:: REQUIREMENT ::
Beginning with the line that holds "Click the 搜尋聯絡人 search contacts field" and ending with the last line of the entries, please output each line exactly, apart from any pictures.
>>>
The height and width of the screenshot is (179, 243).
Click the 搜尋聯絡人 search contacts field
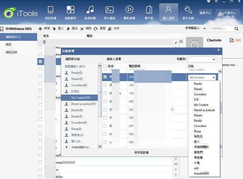pyautogui.click(x=224, y=29)
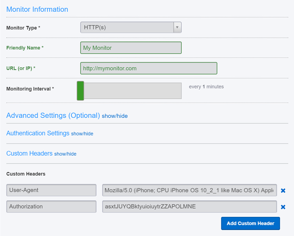Delete the Authorization custom header
This screenshot has width=294, height=236.
(x=283, y=207)

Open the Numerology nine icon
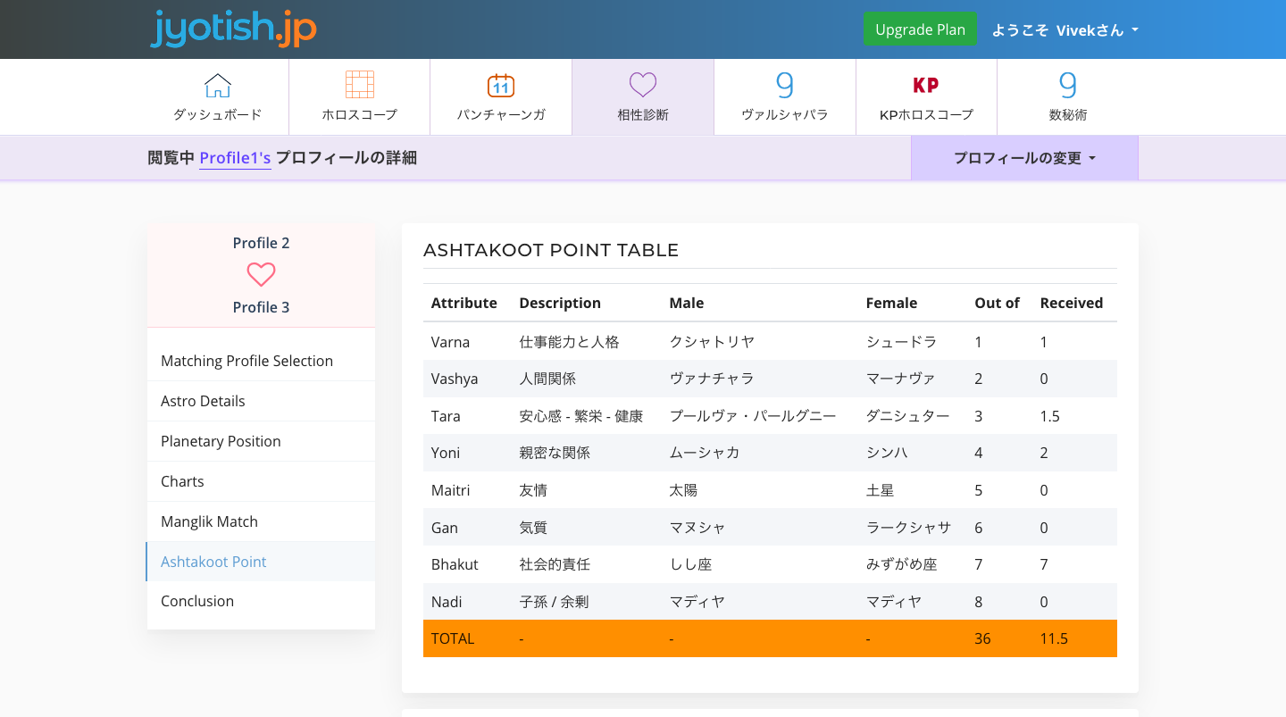[1067, 86]
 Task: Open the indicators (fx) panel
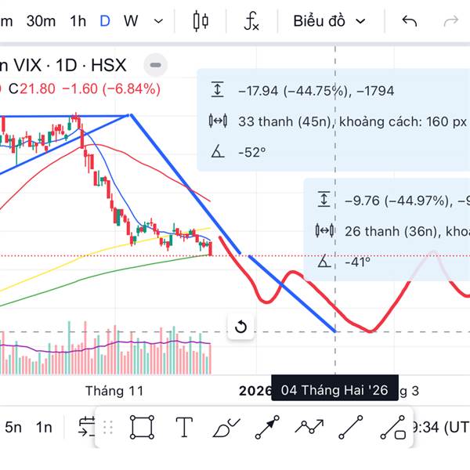pos(251,21)
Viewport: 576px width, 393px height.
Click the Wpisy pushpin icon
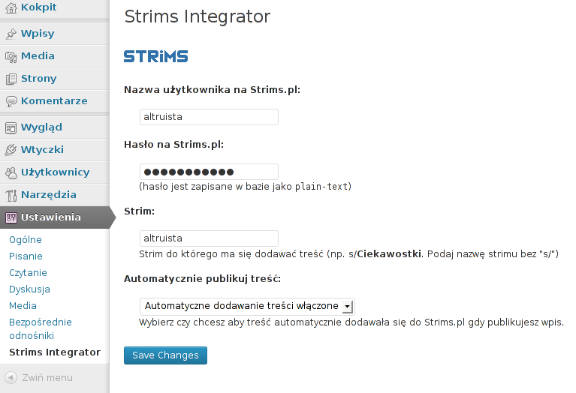click(x=11, y=34)
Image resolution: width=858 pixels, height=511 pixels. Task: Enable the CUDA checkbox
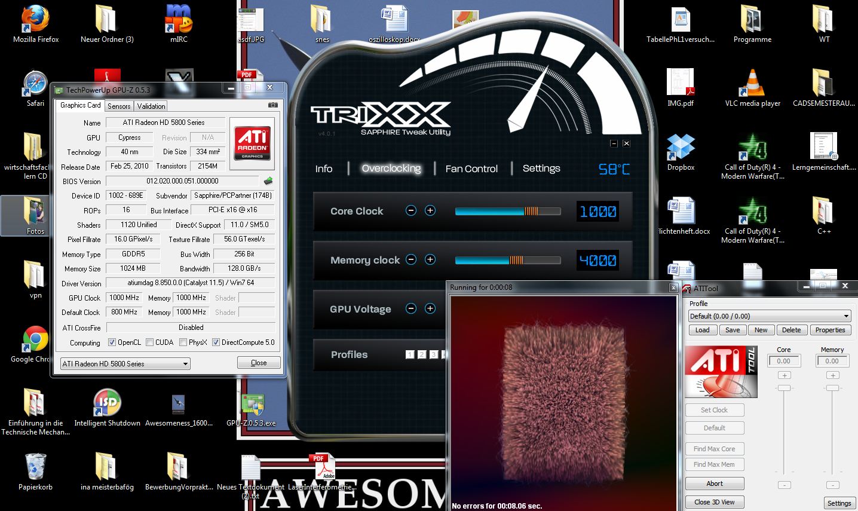pos(149,342)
<<<
:: WRITTEN SOLUTION ::
Click the 搜尋聯絡人 search contacts field
pyautogui.click(x=224, y=29)
Delete the Authorization custom header
This screenshot has width=294, height=236.
(x=283, y=207)

Open the Numerology nine icon
[1067, 86]
 Task: Open the indicators (fx) panel
pos(251,21)
Viewport: 576px width, 393px height.
Click the Wpisy pushpin icon
click(x=11, y=34)
Image resolution: width=858 pixels, height=511 pixels. Task: Enable the CUDA checkbox
pos(149,342)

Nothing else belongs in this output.